> [Document section]:
Photograph by Nikolay Okhitin/Shutterstock
Long-lived sets greener
Making a television set is an involved industrial process. It takes energy, provided by fossil fuels, and produces non-renewable materials that contribute to the growing problems of e-waste. But if you use your TV for its natural lifetime, something like a decade, its largest environmental impacts will be from energy usage, not manufacturing.
If you upgrade to the latest-and-greatest every few years, on the other hand, you’ll begin to leave a larger environmental footprint no matter which TV type you choose and how you choose to use it.
Where do TVs go when they die? The U.S. Environmental Protection Agency (EPA) estimates that Americans retire some 20 million televisions every year and that more than 80 percent of them end up in landfills.

> [Exercise data]:
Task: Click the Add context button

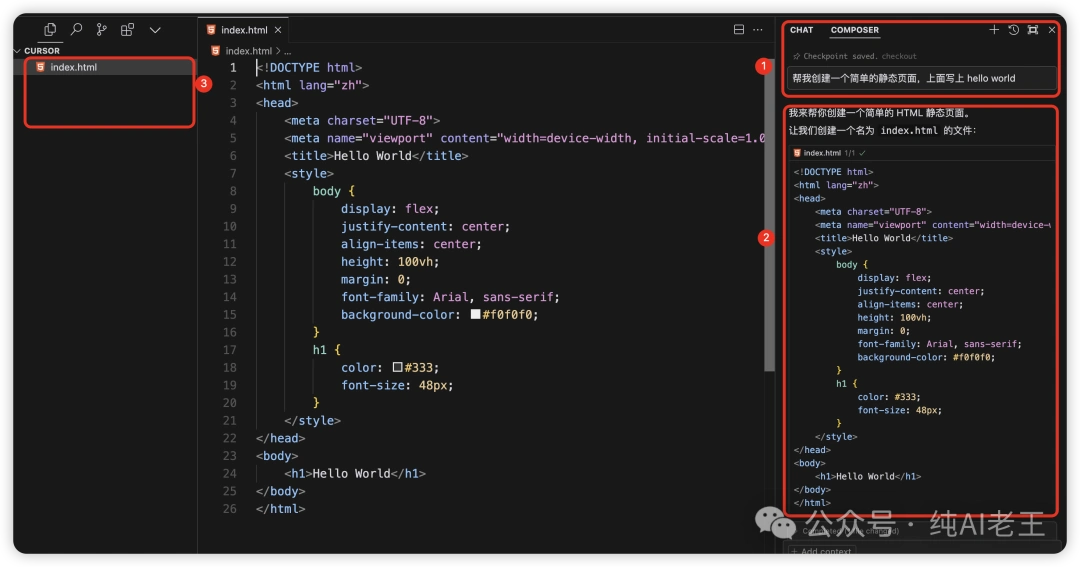Action: [x=820, y=552]
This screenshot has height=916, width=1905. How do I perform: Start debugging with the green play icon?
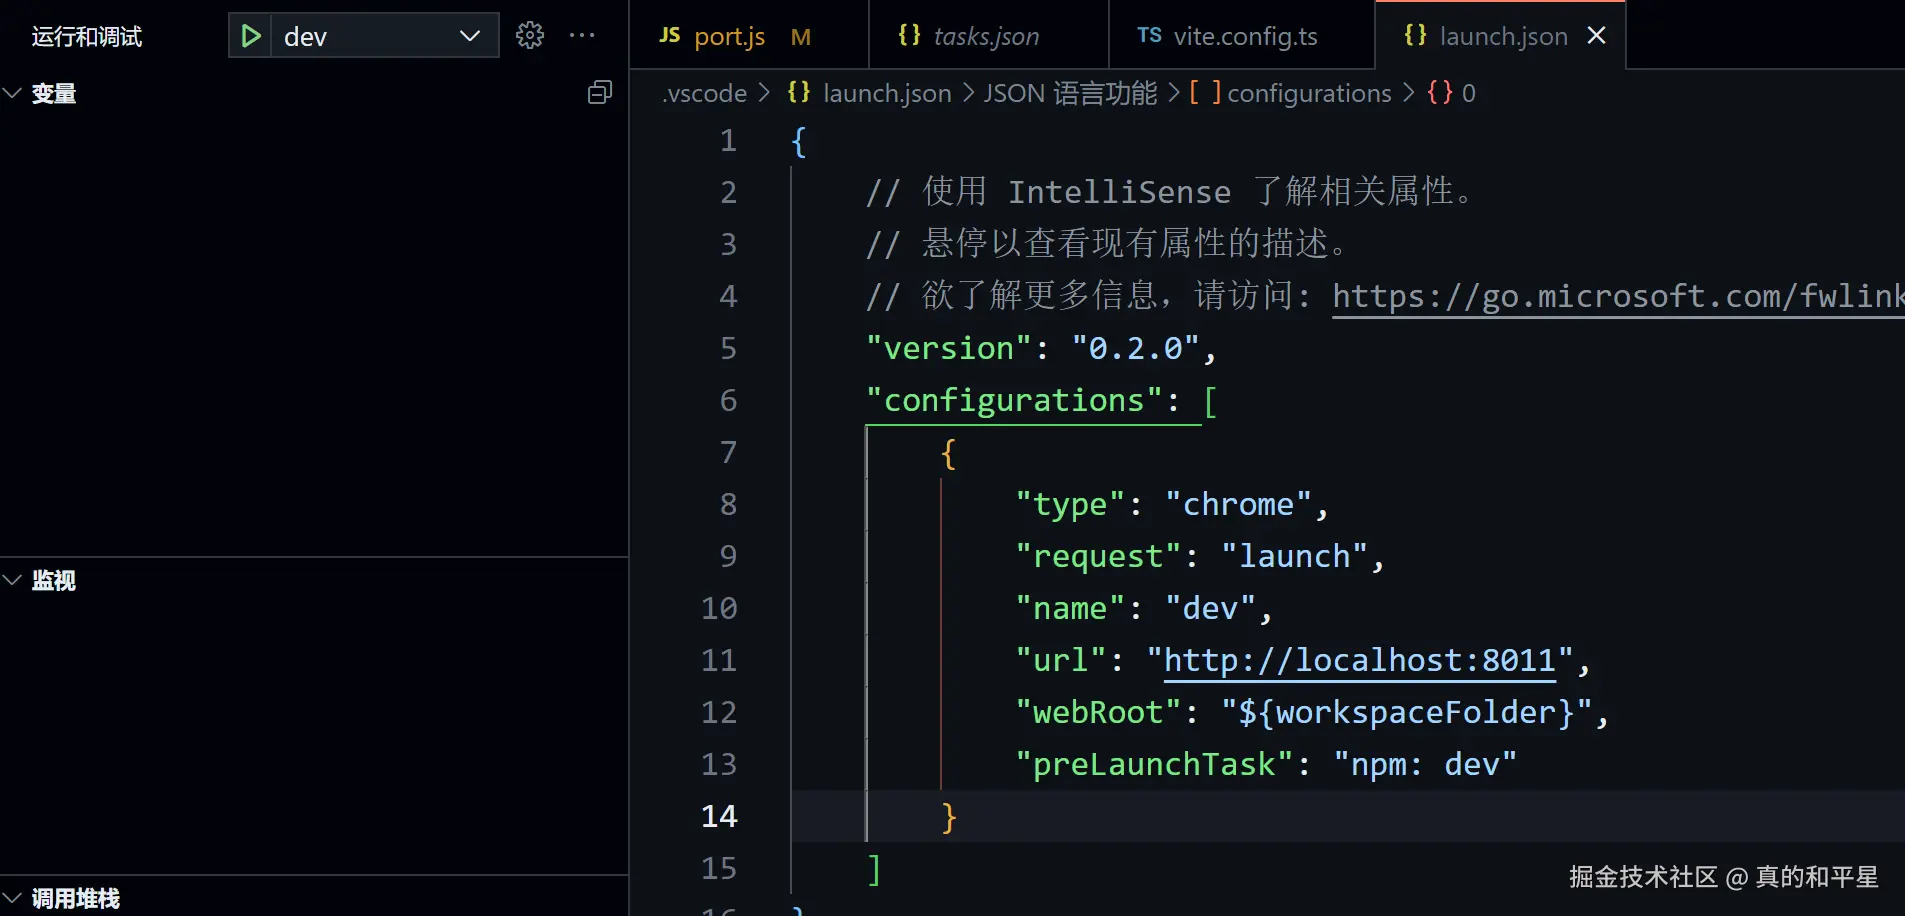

> [Problem A]:
Answer these from the text on TV sets, one line each:
(i) What supplies the energy used in making a television set?
(ii) Roughly how long is a TV's natural lifetime?
(iii) According to the EPA, how many televisions do Americans retire each year?
> [Problem B]: Condense the paragraph of the text on TV sets that begins "Making a television set is an involved industrial process" into two sentences, keeping its main facts.
> [Problem C]: Carry the text on TV sets forward from its last sentence.

> [Response area A]:
(i) Fossil fuels.
(ii) Something like a decade.
(iii) Some 20 million.

> [Response area B]: Manufacturing a TV consumes fossil-fuel energy and yields non-renewable materials that add to e-waste. Over a natural lifetime of about a decade, however, energy use during operation outweighs manufacturing as the set's largest environmental impact.

> [Response area C]:
This can be a particular problem with cathode ray tube sets, which are now being tossed in staggering numbers. Cathode ray tubes contain significant amounts of lead—four to eight pounds a set. The lead once protected viewers from the unit’s harmful x-rays. When a TV becomes trash that lead may leach out of landfills to contaminate soil and water supplies.
Recycled sets can fare better but that’s not a sure bet. Recycled TVs are often reconditioned and resold in the developing world. But cathode ray tubes may also be melted down to produce new tubes or products like car batteries. Many of these processes take place in parts of the developing world where environmental regulations are lax. And, far too often, non-biodegradable and potentially toxic TV components are simply chucked.